#### [Your task]
Copy out the items below word for word, from the line containing "Tap the tallest bar, FY 00-01" up to and including the line containing "Select the y-axis title EPS (cents)".

#### [Extracted data]
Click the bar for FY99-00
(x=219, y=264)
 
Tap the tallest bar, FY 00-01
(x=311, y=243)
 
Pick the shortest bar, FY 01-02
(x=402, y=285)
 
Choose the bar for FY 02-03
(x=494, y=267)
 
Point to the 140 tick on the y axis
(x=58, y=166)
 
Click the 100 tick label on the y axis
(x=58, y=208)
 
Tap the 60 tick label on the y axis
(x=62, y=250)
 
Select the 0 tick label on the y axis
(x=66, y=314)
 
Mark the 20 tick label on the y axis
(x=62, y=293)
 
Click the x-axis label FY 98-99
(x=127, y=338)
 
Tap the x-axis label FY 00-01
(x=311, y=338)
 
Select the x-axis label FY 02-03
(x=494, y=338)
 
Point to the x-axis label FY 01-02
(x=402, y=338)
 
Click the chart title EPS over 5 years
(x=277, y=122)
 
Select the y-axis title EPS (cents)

...

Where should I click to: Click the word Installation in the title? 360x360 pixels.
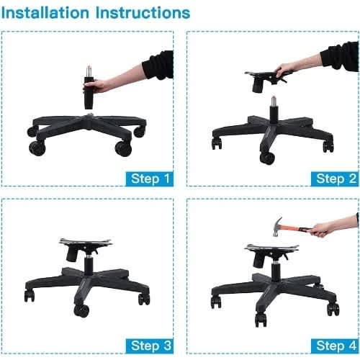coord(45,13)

#### [Written response]
Tap the tallest bar, FY 00-01
(x=311, y=243)
 
Pick the shortest bar, FY 01-02
(x=402, y=285)
 
Choose the bar for FY 02-03
(x=494, y=267)
 
Point to the 140 tick on the y axis
(x=58, y=166)
 
Click the 100 tick label on the y axis
(x=58, y=208)
 
Tap the 60 tick label on the y axis
(x=62, y=250)
 
Select the 0 tick label on the y axis
(x=66, y=314)
 
Mark the 20 tick label on the y axis
(x=62, y=293)
 
Click the x-axis label FY 98-99
(x=127, y=338)
 
Tap the x-axis label FY 00-01
(x=311, y=338)
 
Select the x-axis label FY 02-03
(x=494, y=338)
 
Point to the x-axis label FY 01-02
(x=402, y=338)
 
Click the chart title EPS over 5 years
(x=277, y=122)
 
Select the y-axis title EPS (cents)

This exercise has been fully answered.